CardioBrief reported that "the Texas legislature is about to reconsider a controversial bill that would mandate insurance company reimbursement for heart attack screening tests."
CardioBrief recently reported that “the Texas legislature is about to reconsider a controversial bill that would mandate insurance company reimbursement for heart attack screening tests.”
This is notable for several reasons, CardioBrief reports. This is the second go-round for this piece of legislation, having been proposed two years ago with “strong support” from the Society for Heart Attack Prevention and Eradication. This matters because, according to CardioBrief,” this bill “represents an effort to provide legislative muscle to the equally controversial SHAPE guidelines, published in 2006 in a supplement to the American Journal of Cardiology sponsored by Pfizer.”
This HeartWire story provides detailed background information about the SHAPE guidelines and the reaction their publication elicited from the professional cardiology community.
According to the CardioBrief release, “almost all heart attacks” are predicted by atherosclerosis, and that non-invasive imaging tests can be used to pinpoint the disease and measure its severity. However, CardioBrief adds, “many physicians continue to rely solely upon screening for traditional risk factors of atherosclerosis.”
The new bill would apply to men between 45 and 75 and women 55 to 75 who are at an “intermediate” risk for a heart attack, according to their Framingham Risk Score. The legislation would require reimbursement for the collecting of coronary artery calcium scores by CT scan and the evaluation of carotid intima-media thickness and plaque by ultrasonography. These two tests, according to CardioBrief, have shown to be “strong predictors of those who are vulnerable to a heart attack or stroke.”
One of the objections to the proposed Texas legislation has to do with, to paraphrase commentary from Peter Jacobson, MD, in the January 9, 2008 issue of the Journal of the American Medical Association, the potential drawbacks of publishing guidelines that are not subject to outside peer review or input from professional societies.
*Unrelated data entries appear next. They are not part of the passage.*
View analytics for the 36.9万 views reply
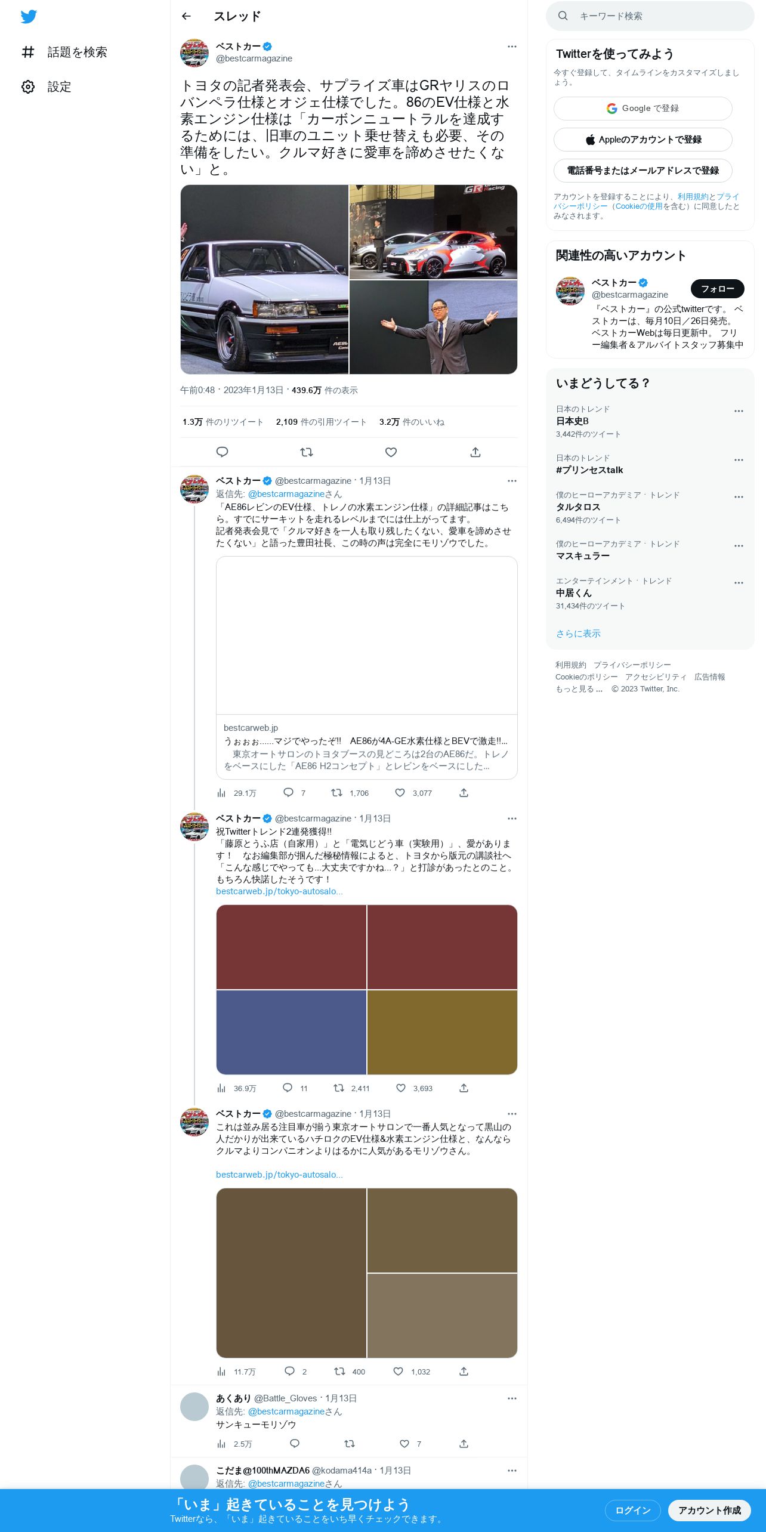Screen dimensions: 766x1532 coord(221,1088)
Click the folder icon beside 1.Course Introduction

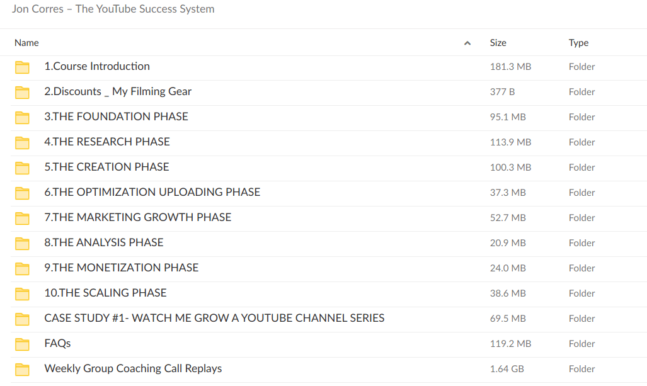click(x=22, y=67)
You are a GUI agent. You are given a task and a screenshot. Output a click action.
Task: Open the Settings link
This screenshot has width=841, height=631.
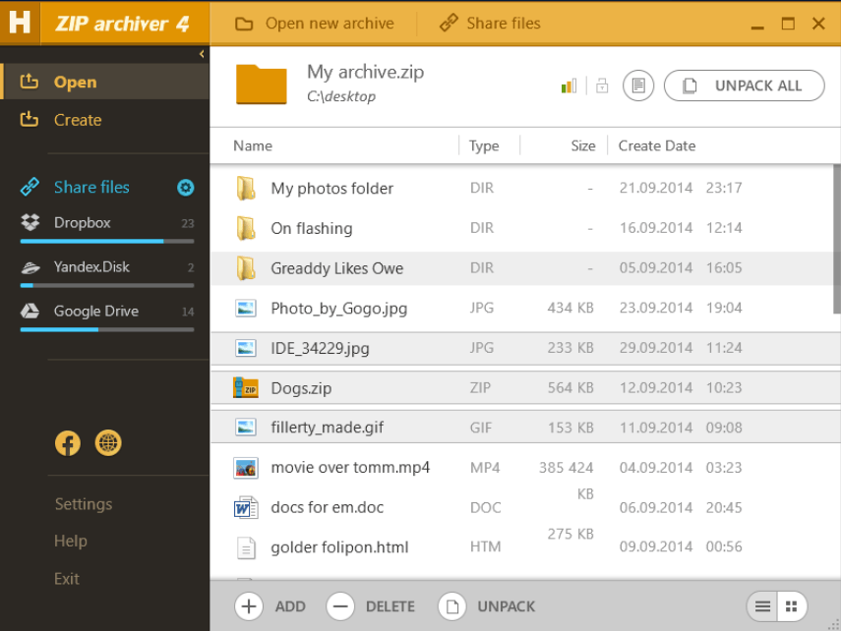[83, 504]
Jacobson described clinical practice guidelines that have been subject to the traditional review process as “flexible instruments”, and contrasted them with legislative mandates, which he called “inflexible, static, and not as easily changed as science advances.”
According to the history of the bill, HB1290 was filed February 16, read for the first time and referred to the House Committee on Insurance February 26, and is scheduled for a public hearing March 10.
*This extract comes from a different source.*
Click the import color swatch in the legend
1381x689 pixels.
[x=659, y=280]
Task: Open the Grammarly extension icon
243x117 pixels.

The American Heart Association’s chief science officer, Rose Marie Robertson, spoke with CardioBrief after the March 10 hearing, calling the legislation “a very blunt instrument,” though she did add that she would not rule out a legislative approach in the future.
“Legislation we would support in this arena would take a more comprehensive approach,” Robertson said. “We wouldn’t be likely to support legislation that places a disproportionate amount of emphasis on imaging modalities as opposed to a more comprehensive approach” to patient diagnosis and treatment, noting that there are “other approaches that are often efficacious.”
She also said that the AHA’s approach to obesity in children, which focuses on working with insurance companies and other institutions, is “a good example of an approach that is not a legislative approach.”